1808 1806
Tau
☀7.0mag
Ø 12'
Drawing Bertrand Laville

John Herschel discovered NGC 1807 = h348 on 25 Jan 1832 (sweep 395) and logged, "a cluster of 10 or 12 large and a good many small stars. The place that of a double star." It is perhaps an outlier of VII.4 (NGC 1817)." His position is accurate.

A 2004 study ("uvby-H-beta CCD photometry of(NGC 1817 and NGC 1807") concludes NGC 1807 is not a distinct cluster. Only(NGC 1817, a very extended open cluster, covers the area.

200/250mm - 8" ~25 stars in cluster including 10-12 brighter stars, several almost collinear. A double star mag 10/11 at 10" separation is near the center. Forms a pair of open clusters with NGC 1817 25' NE.

400/500mm - 17.5" (2/1/92): bright, moderately large, striking group of 30 stars mag 9-14 in 12' including 10 stars mag 11 or brighter.
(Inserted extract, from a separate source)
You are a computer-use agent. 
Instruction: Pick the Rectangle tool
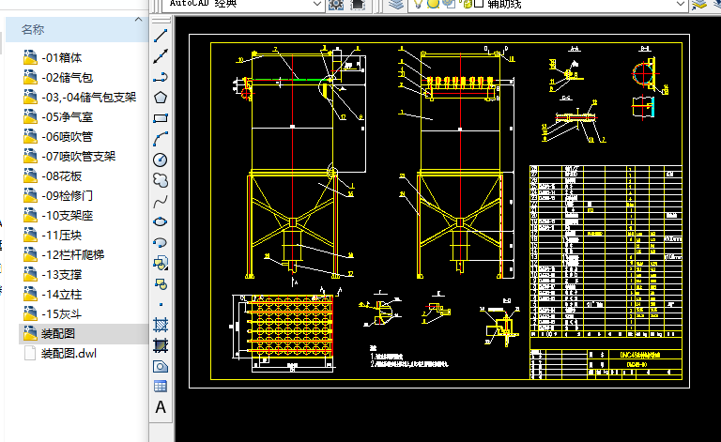tap(161, 118)
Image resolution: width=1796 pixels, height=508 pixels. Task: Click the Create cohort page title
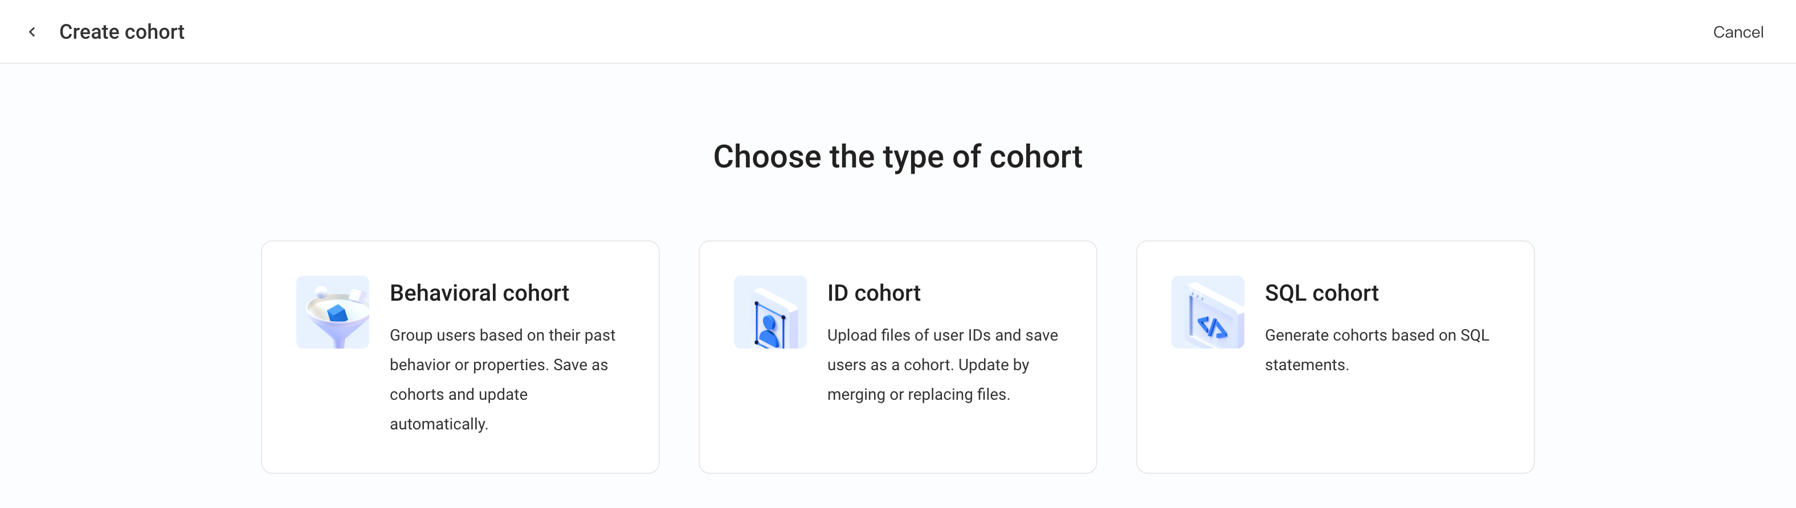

Five bright stars are in a 11' string oriented N-S. The central star in this string is a pleasing, close double star h3268; consisting of mag 9.5/10.5 stars at 10" separation. This double is collinear with two mag 11 stars 1.3' E and 2.9' E oriented perpendicular to the string. Several other members trail to SW forming a cross asterism.